[本文抜粋]
+--

宮城県出身で今、演劇界注目の若手劇作家がいます。演劇にとどまらずドラマやコントなど次々に活躍の幅を広げ、光る才能を発揮しています。6月25日と26日の2回に分けて、その創作の源泉と哲学に迫ります。
先週、東京・武蔵野市の劇場には多くの観客が詰めかけていました。この舞台の脚本・演出を手がけたのが、宮城県出身の劇作家・三浦直之さん(37)です。舞台の脚本・演出にとどまらず、映画やドラマなど、活躍の場を次々に広げている今注目の若手劇作家です。東京と宮城の2拠点生活を送りますが、脚本などの執筆活動は、もっぱら宮城で行っています。
劇作家・演出家 三浦直之さん
「人混みがあまり得意じゃなくて、宮城ってほんとすごくちょうどいい。いろんなサイズ感だったり、人の数だったり、退屈しない場所もすごくあるし」
三浦さんは仙台市生まれ。小学3年生まで女川町で育ち、その後は富谷市へ。仙台三高を卒業するまでの18年間を宮城で過ごしました。
劇作家・演出家 三浦直之さん
「僕、中学生くらいの頃、ドラマのシナリオライターになりたくて、演劇は本当に触れずに育ってきましたね」
意外にも演劇とは縁のない少年時代を送ったという三浦さん。演劇界に足を踏み入れたきっかけは、大学進学でした。
劇作家・演出家 三浦直之さん
「日本大学芸術学部に行けばドラマのシナリオライターになれるのかもって思って、大学受験の時に(日大芸術学部の)映画学科を受けたんですけど、映画学科に落ちちゃって。でも、日大芸術学部ひとまず入っとけと思って演劇学科を受けたら受かったから」

+--

[素材データ]
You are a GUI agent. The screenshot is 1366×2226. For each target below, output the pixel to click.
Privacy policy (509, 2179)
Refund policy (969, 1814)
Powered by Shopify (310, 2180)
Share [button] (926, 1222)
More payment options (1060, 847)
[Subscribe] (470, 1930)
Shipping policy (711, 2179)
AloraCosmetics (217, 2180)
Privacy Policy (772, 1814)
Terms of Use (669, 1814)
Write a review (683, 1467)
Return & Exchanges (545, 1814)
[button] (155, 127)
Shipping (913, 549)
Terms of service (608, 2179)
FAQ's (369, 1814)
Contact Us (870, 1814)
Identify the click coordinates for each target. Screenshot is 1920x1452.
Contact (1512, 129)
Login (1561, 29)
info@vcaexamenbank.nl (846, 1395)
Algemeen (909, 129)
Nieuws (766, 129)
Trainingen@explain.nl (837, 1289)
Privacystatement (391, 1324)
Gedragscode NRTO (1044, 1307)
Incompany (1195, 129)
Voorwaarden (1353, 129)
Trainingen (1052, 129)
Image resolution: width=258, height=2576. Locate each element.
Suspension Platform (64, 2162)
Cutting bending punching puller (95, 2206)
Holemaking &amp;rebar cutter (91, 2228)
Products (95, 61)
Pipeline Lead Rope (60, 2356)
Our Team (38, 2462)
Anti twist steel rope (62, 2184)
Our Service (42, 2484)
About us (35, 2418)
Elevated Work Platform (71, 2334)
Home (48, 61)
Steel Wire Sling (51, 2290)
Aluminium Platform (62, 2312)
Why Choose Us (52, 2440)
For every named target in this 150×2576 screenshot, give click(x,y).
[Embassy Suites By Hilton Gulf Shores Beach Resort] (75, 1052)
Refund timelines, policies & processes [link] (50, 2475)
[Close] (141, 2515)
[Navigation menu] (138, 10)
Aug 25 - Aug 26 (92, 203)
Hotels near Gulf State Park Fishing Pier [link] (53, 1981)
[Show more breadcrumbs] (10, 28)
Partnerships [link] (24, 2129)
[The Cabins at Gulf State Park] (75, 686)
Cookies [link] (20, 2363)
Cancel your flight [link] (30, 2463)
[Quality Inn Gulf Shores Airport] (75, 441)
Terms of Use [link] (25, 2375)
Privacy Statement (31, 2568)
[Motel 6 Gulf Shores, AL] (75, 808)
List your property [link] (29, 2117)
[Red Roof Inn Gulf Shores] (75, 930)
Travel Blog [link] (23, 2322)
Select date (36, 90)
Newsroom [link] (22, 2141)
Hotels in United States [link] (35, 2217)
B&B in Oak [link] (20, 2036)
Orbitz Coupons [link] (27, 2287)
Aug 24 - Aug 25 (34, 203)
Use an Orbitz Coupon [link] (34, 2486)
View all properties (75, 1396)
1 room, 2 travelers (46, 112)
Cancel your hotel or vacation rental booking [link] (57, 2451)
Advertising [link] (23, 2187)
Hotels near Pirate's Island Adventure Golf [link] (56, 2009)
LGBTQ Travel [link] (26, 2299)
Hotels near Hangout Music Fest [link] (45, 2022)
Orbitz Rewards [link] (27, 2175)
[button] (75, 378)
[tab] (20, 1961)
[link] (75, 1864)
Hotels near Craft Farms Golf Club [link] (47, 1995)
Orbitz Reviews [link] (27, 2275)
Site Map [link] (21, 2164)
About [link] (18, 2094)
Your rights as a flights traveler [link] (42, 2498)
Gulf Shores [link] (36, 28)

+--

[課題 1] 三浦直之さんの記事から、「先週、東京・武蔵野市の劇場に」から「に触れずに育ってきましたね」」までをそのまま書き写すこと。
[課題 2] 三浦直之さんの記事によると、三浦さんが演劇学科に入ったのはなぜか。1～3文で説明せよ。

[解答例 1]
先週、東京・武蔵野市の劇場には多くの観客が詰めかけていました。この舞台の脚本・演出を手がけたのが、宮城県出身の劇作家・三浦直之さん(37)です。舞台の脚本・演出にとどまらず、映画やドラマなど、活躍の場を次々に広げている今注目の若手劇作家です。東京と宮城の2拠点生活を送りますが、脚本などの執筆活動は、もっぱら宮城で行っています。
劇作家・演出家 三浦直之さん
「人混みがあまり得意じゃなくて、宮城ってほんとすごくちょうどいい。いろんなサイズ感だったり、人の数だったり、退屈しない場所もすごくあるし」
三浦さんは仙台市生まれ。小学3年生まで女川町で育ち、その後は富谷市へ。仙台三高を卒業するまでの18年間を宮城で過ごしました。
劇作家・演出家 三浦直之さん
「僕、中学生くらいの頃、ドラマのシナリオライターになりたくて、演劇は本当に触れずに育ってきましたね」

[解答例 2] 日本大学芸術学部に行けばドラマのシナリオライターになれるかもしれないと考え、映画学科を受けたが落ちてしまった。それでもひとまず日大芸術学部に入っておこうと思い、演劇学科を受けたところ合格したからである。